心配いらないよ、そう言ってユキさんは柔らかく微笑む。なんだか照れてしまって僕はいつもユキさんの目を見れない。
隣でぶすっとするハルくんは、もう、とか、あーあ、とか、ずっとぶーたれている。
「ウソ、これじゃ奈津、オレだけのじゃなくなる」
「でも、お勉強はハルがしーっかり教えてあげるんだよ」
「イエスイエス、ママ」
嫌味ったらしくそう言って、ハルくんは僕の手を取ってリビングの奥のテーブルへと連れて行ってくれた。
調理中のキッチンからいい匂いがする。そんな中、宿題を終わらせた僕たちは予習ということで教科書の朗読のし合いっこ。

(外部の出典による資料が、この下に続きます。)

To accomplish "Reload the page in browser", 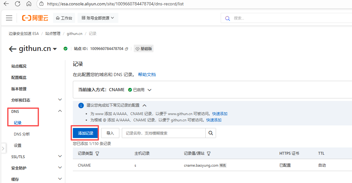I will coord(18,4).
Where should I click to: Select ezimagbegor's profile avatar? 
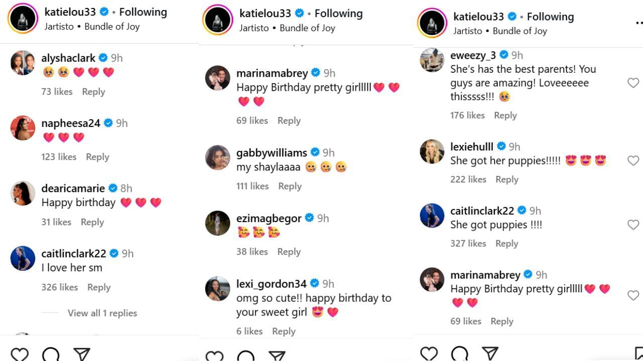point(218,223)
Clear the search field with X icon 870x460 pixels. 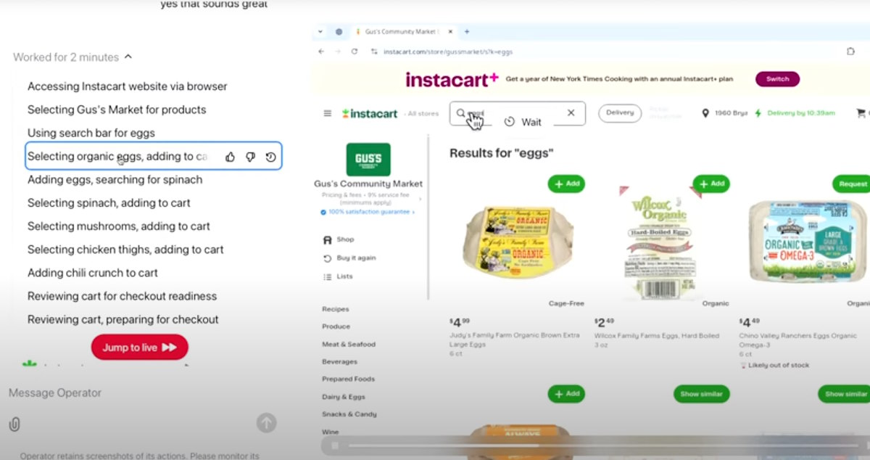(571, 112)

慣れない英語に四苦八苦しながら、ハルくんの口を見よう見まねしてみる。
RとLの発音がよくわからない。
「奈津、べろの使い方、ちょと…こうやってアゴだすと、やりやすい」
「あご?うー、うー」
猛特訓を受ける中、ユキさんがキッチンからこちらを覗いてにっこりと手を振る。
はっとして赤くなった僕を見て、ハルくんは「なーーーつ!!」とまた怒った。
ごめんね、と言おうとした瞬間、ぐいっと頭ごと掴まれて、
「ンぅっ!?んー!!」
キスをされた。
それだけじゃない、息をしようと思ってかすかに口を開けた瞬間、そこからハルくんの舌が入ってきた。
びくっと体を揺らすともっと頭を引き寄せて、舌を絡ませてはちゅ、っと唾液を吸い取っていく。
「んう、うっ、は、んんッ…!や、」
「ストーップ、ハル、暴走しない。」
ユキさんに体ごと引き離されてようやく解放されたけど、キスしたハルくんはまだぷりぷりしていて、僕だけがバカみたいに顔を赤くしてた。
なんで突然キスなんか、もしかしてアメリカじゃ当たり前のことなのかな、集中してなかったから!?と、色んなことを考える。
「えと、ごめんね、ハルくん…」
しゅんとして謝ると、ハルくんとユキさんは目を丸くして、それからユキさんだけ少し笑った。
「ディナーにしよう、二人が好きそうなカレーだよ」
カレー!!ハルくんと僕は顔を見合わせて、それから笑った。